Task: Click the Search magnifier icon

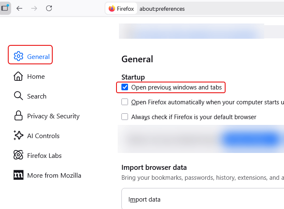Action: point(19,96)
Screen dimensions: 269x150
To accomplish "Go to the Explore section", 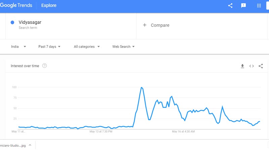I will pos(49,5).
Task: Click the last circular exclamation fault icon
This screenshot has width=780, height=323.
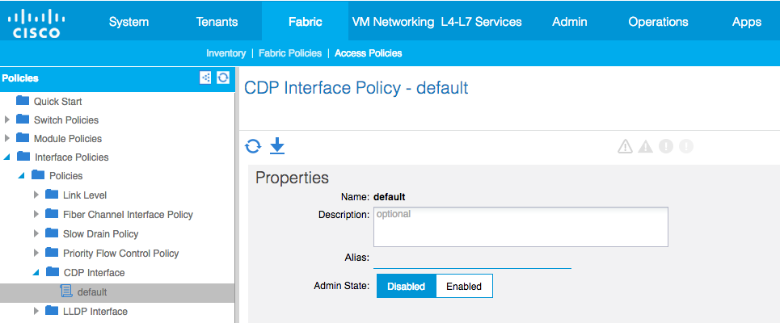Action: click(686, 146)
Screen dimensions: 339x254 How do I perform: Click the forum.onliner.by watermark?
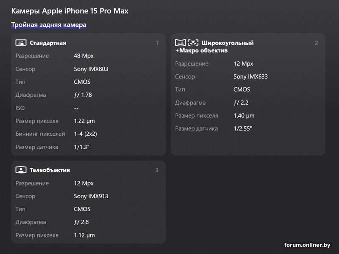307,245
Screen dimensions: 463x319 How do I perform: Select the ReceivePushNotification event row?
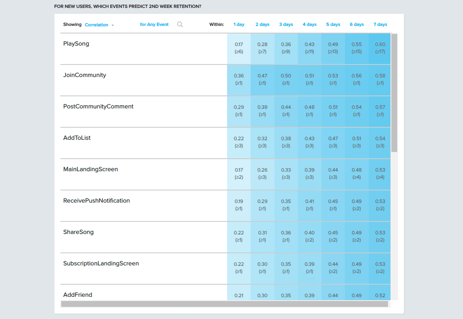(x=96, y=201)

Work task: With pictures left out, print the lines of the material above from the line containing "This screenshot has width=780, height=323." through its last line, exactly and nothing more.

Exercise answer:
This screenshot has width=780, height=323.
Action: click(686, 146)
Screen dimensions: 339x254 How do I perform: Click the forum.onliner.by watermark?
307,245
Screen dimensions: 463x319 How do I perform: Select the ReceivePushNotification event row?
(x=96, y=201)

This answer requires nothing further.